I am aware that word-aligned members are faster to access than non-word-aligned members. If I was creating an object which was ubiquitous in a real-time system, I might be concerned with the alignment, favouring access-speed over memory-consumption.
On the other hand, if I was programming for an embedded system where memory is limited, I might favour memory-consumption over access-speed.
Knowing the ins out outs of memory alignment helps me make these decisions.
Absolutely. Because the alignment implemented by a given compiler vendor for a given platform may or may not agree with other platforms/compilers. In other words, trying to use this information to your advantage will hurt portability and I suspect maintenance will also become troublesome.
If there is no hard evidence that these things need to be considered, the best bet is to embrace the abstractions that the language supports.
If the intention is to serialize data, consider serializing it more flexibly.
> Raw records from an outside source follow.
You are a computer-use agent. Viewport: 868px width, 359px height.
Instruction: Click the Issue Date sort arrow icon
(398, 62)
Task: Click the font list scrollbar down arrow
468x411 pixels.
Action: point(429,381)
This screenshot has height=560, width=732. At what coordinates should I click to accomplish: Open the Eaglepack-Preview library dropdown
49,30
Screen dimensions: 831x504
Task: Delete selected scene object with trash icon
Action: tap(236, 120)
Boost.Serialization, for example, can serialize classes portability (in XML by default, I think).
There are vendor-specific constructors to "pack" structures but I don't recommend them. This is the kind of "cleverness" that many modern C++ texts discourage.
Fair enough, but in the event that I am developing bespoke software for in-house use, and I know the compiler and architecture I'm developing for, I could pose these questions during my design?
Let's say I was designing an in-house market-data system for an investment bank. Millions of prices are received, so I want my structure which represents a price to be fast to access.
How can I use knowledge of how members are aligned to my advantage to optimise my price structure for a given architecture?
Every C compiler I've seen provides a #prama to control alignment. If you need to guarantee alignment, you should use that mechanism. You cannot determine what an implementation may choose as it's default for a given memory model.